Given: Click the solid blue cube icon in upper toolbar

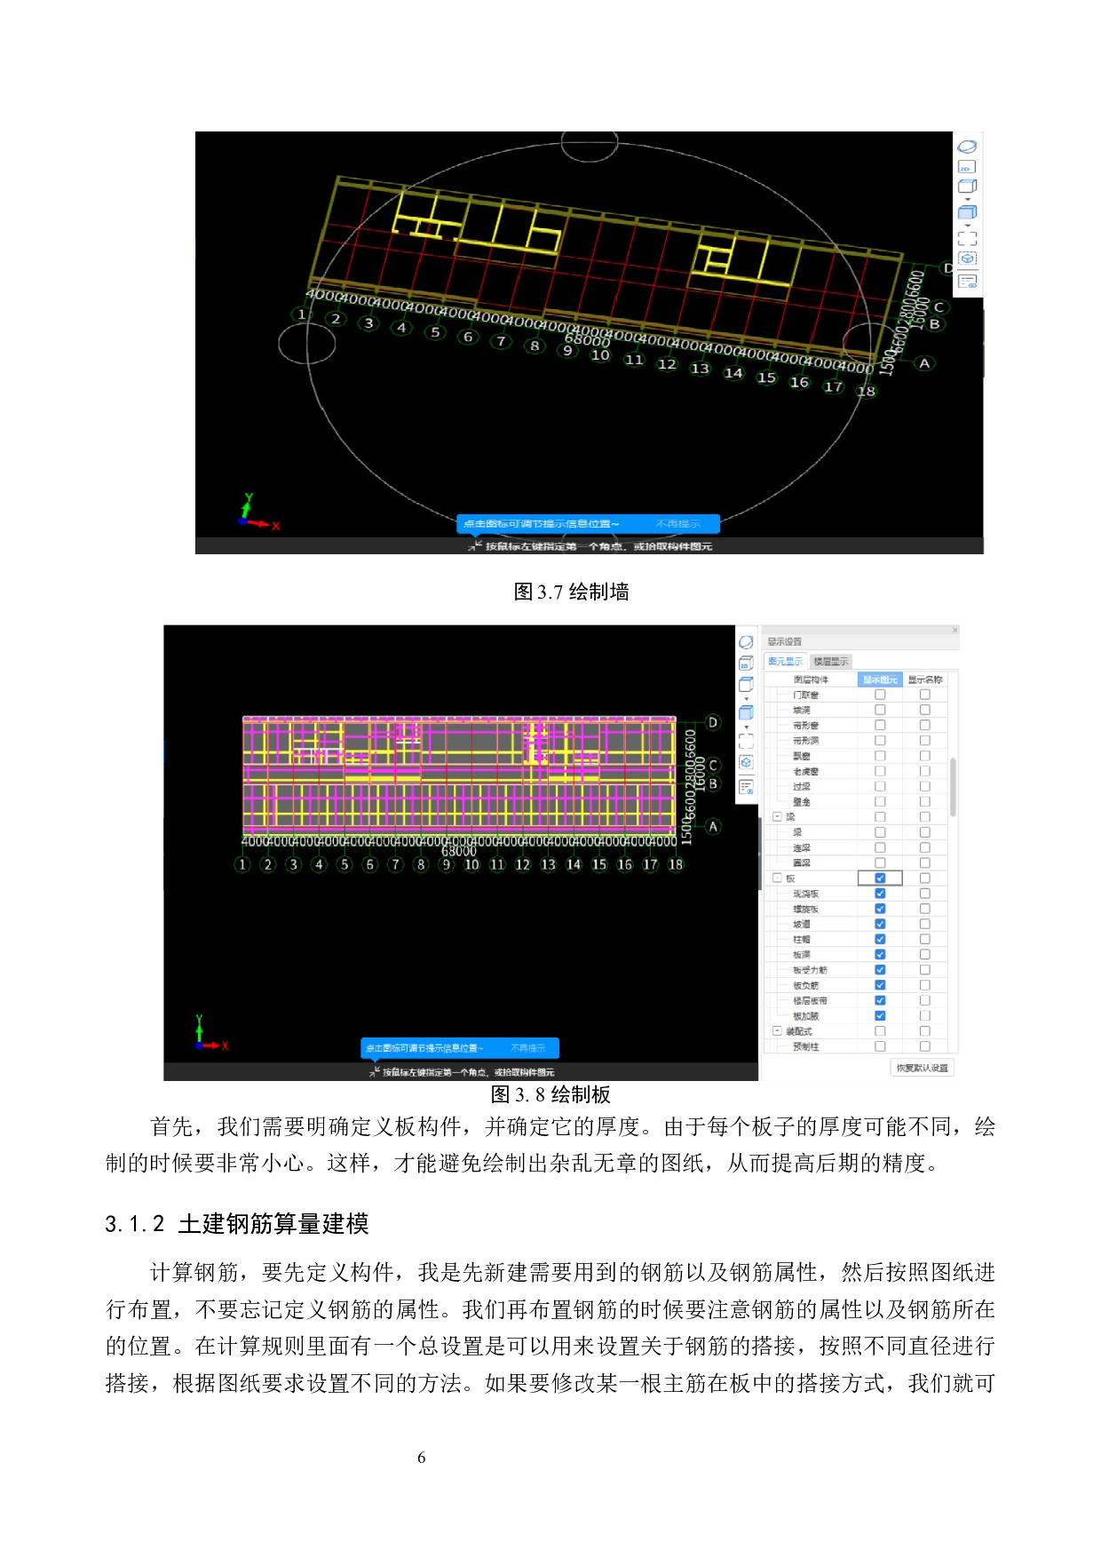Looking at the screenshot, I should click(967, 212).
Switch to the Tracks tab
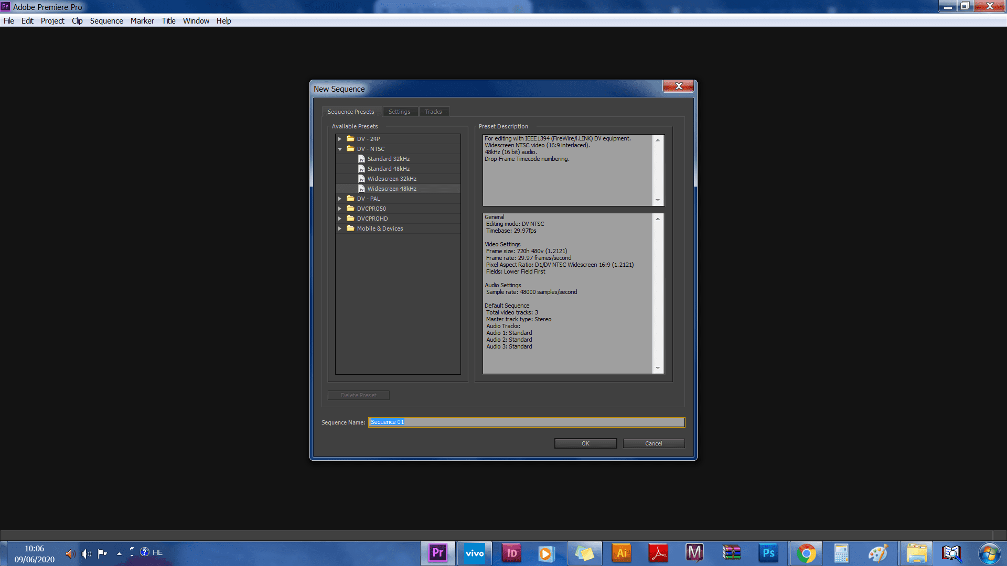This screenshot has width=1007, height=566. [433, 112]
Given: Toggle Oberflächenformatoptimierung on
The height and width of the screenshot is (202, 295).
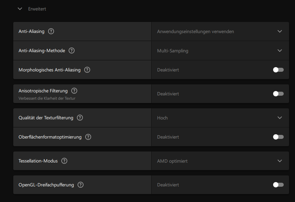Looking at the screenshot, I should [278, 137].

===

WHAT THE TASK REQUIRES
Convert the records above into a two-column CSV with the header columns "prompt" and "answer", giving one row for each record. Quote each field, replace any line breaks with spaces, and omit the pictures.

EXPECTED OUTPUT
prompt,answer
"Given: Click the solid blue cube icon in upper toolbar","Looking at the screenshot, I should click(967, 212)."
"Switch to the Tracks tab","This screenshot has width=1007, height=566. [433, 112]"
"Given: Toggle Oberflächenformatoptimierung on The height and width of the screenshot is (202, 295).","Looking at the screenshot, I should [278, 137]."